:: Source records ::
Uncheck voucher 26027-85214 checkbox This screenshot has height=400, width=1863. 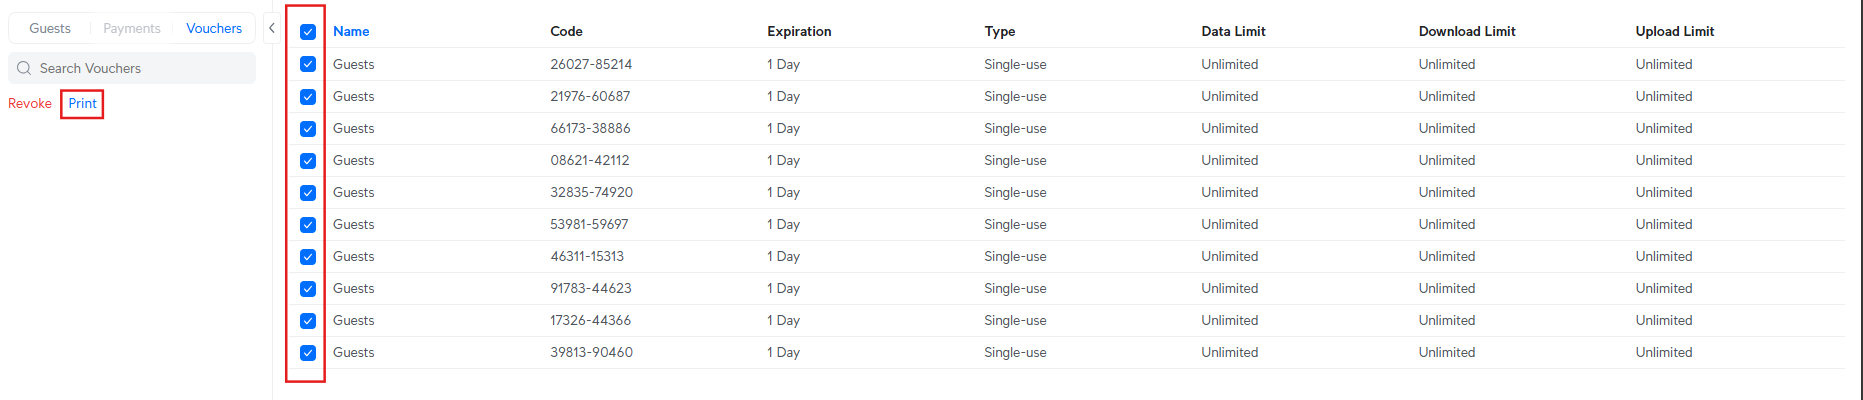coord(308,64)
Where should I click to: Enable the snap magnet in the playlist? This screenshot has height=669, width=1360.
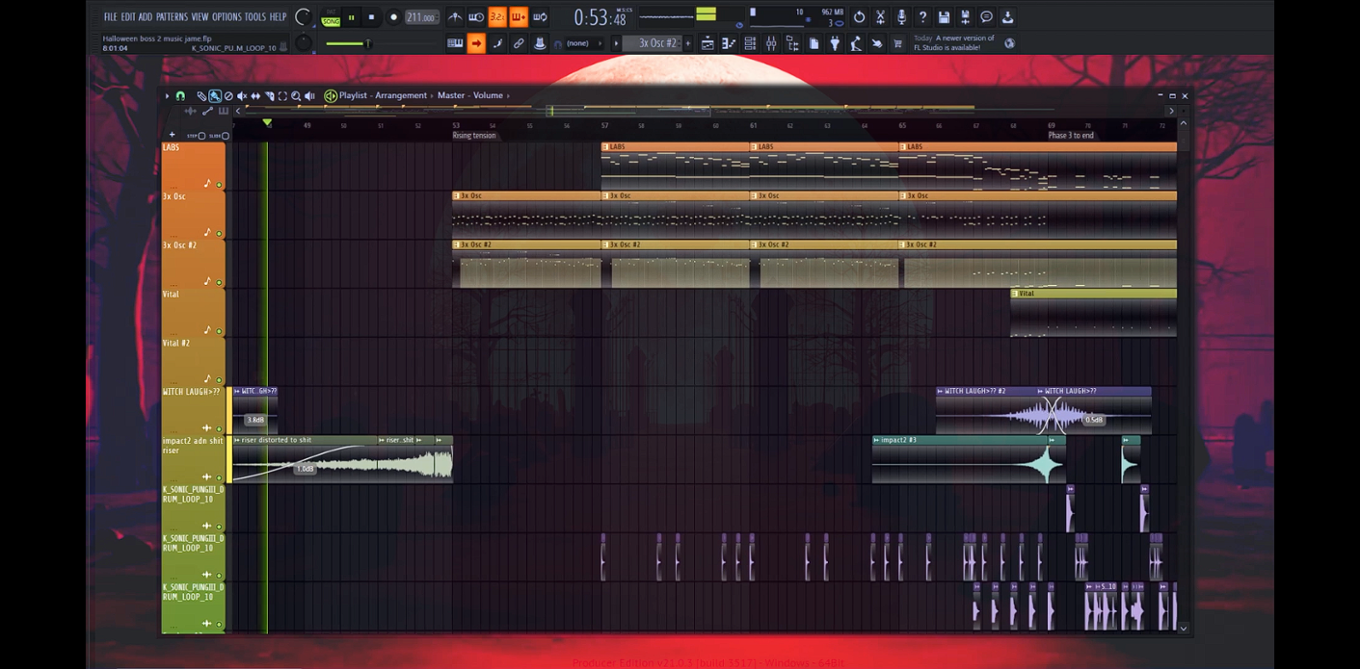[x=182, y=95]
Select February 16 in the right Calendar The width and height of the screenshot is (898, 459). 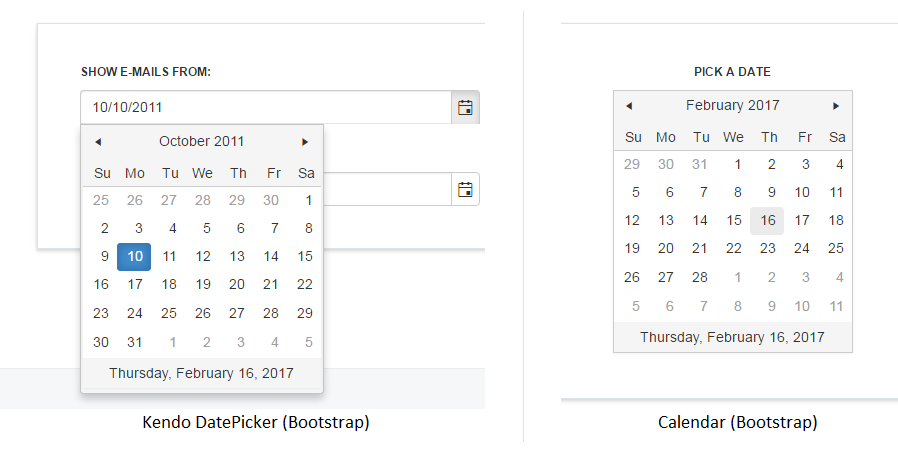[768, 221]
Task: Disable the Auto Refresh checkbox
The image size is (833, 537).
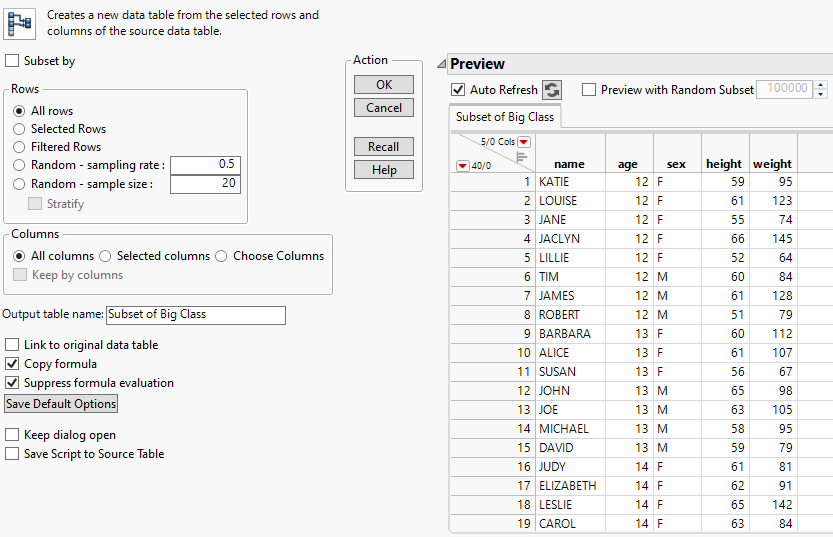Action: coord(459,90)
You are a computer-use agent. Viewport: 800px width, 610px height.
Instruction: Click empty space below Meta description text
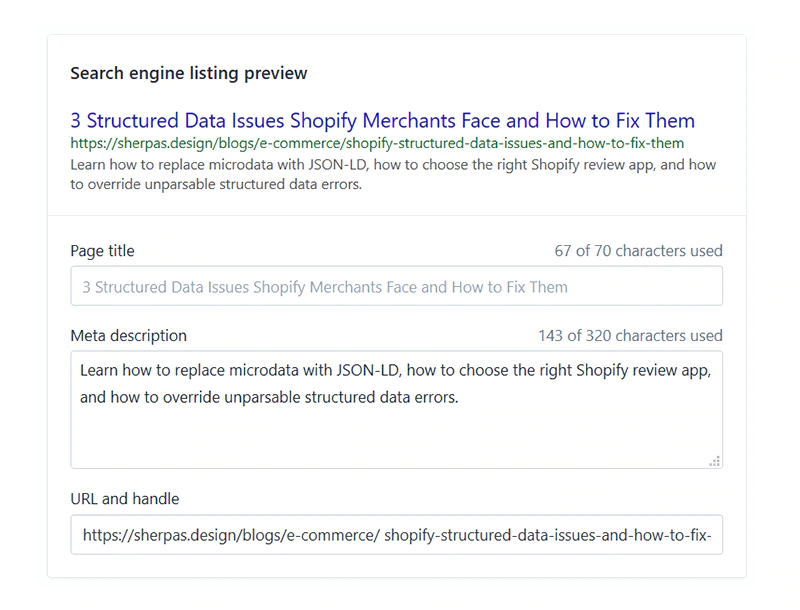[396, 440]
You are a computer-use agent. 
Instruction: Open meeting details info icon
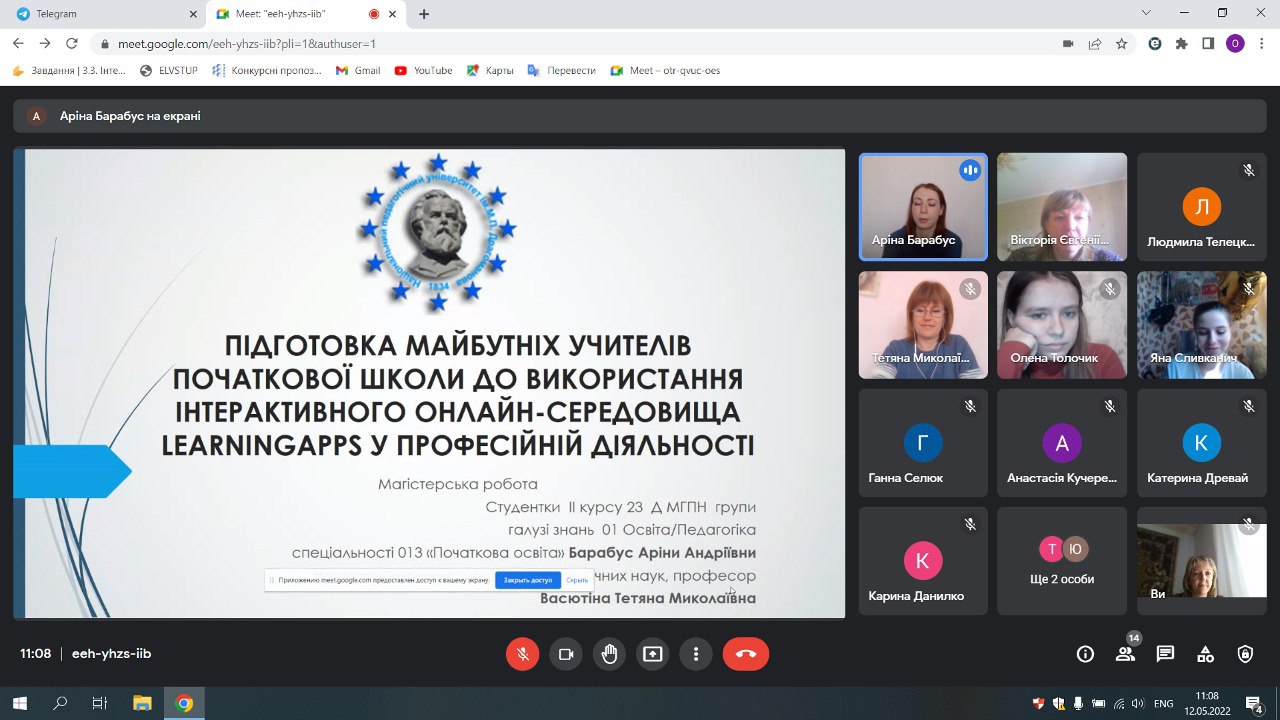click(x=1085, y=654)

:: What you have to do ::
Respond with only the number of lines in the records that include the word "computer".

:: Finished exercise ::
2